PF e PGR passam a atuar juntas em possível delação de Vorcaro, e STF vê mais controle sobre tratativas

Assinatura de termo de confidencialidade e transferência do empresário para a Superintendência da PF em Brasília abrem caminho para negociações sob sigilo

A possível delação premiada do empresário Daniel Vorcaro, dono do Banco Master, entrou em uma nova fase com a atuação conjunta da Polícia Federal (PF) e da Procuradoria-Geral da República (PGR). A avaliação em setores do Supremo Tribunal Federal (STF) é que a participação simultânea dos dois órgãos tende a dar mais controle às negociações, reduzindo o risco de vazamentos, versões contraditórias e disputas sobre o conteúdo da eventual colaboração.

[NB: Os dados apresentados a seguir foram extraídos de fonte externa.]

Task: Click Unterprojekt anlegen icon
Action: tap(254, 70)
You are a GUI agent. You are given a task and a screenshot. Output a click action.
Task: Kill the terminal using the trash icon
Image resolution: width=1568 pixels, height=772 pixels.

O primeiro passo formal dessa etapa foi a assinatura de um termo de confidencialidade entre Vorcaro, a PF e a PGR. O documento marca o início das tratativas para uma possível colaboração premiada e estabelece sigilo absoluto sobre as conversas em andamento.

Em paralelo, o ministro André Mendonça, relator do inquérito do caso Master no STF, autorizou a transferência de Vorcaro da Penitenciária Federal de Brasília para a Superintendência da Polícia Federal na capital. Segundo relatos sobre a investigação, a mudança facilita o contato do empresário com seus advogados e com os investigadores, o que deve acelerar as conversas sobre um eventual acordo.

Nos bastidores, a leitura é que o modelo com PF e PGR lado a lado funciona também como um sistema de freios recíprocos, dificultando excessos, acobertamentos ou tentativas de controle isolado das informações reveladas por Vorcaro. A negociação, porém, seguirá sob sigilo e qualquer colaboração só terá efeito depois de eventual homologação pelo relator no Supremo.

Vorcaro está preso preventivamente desde 4 de março, no contexto da terceira fase da Operação Compliance Zero. As investigações apuram fraudes financeiras no Banco Master, além de suspeitas de intimidação de jornalistas, ex-funcionários e empresários e de acesso antecipado a informações da apuração.

A expectativa em Brasília é que, se avançar, a colaboração tenha potencial para atingir personagens de peso do meio político e institucional. Por isso, a negociação é tratada como uma das mais sensíveis do caso Master e acompanha de perto a disputa por narrativa e controle das informações em torno do escândalo.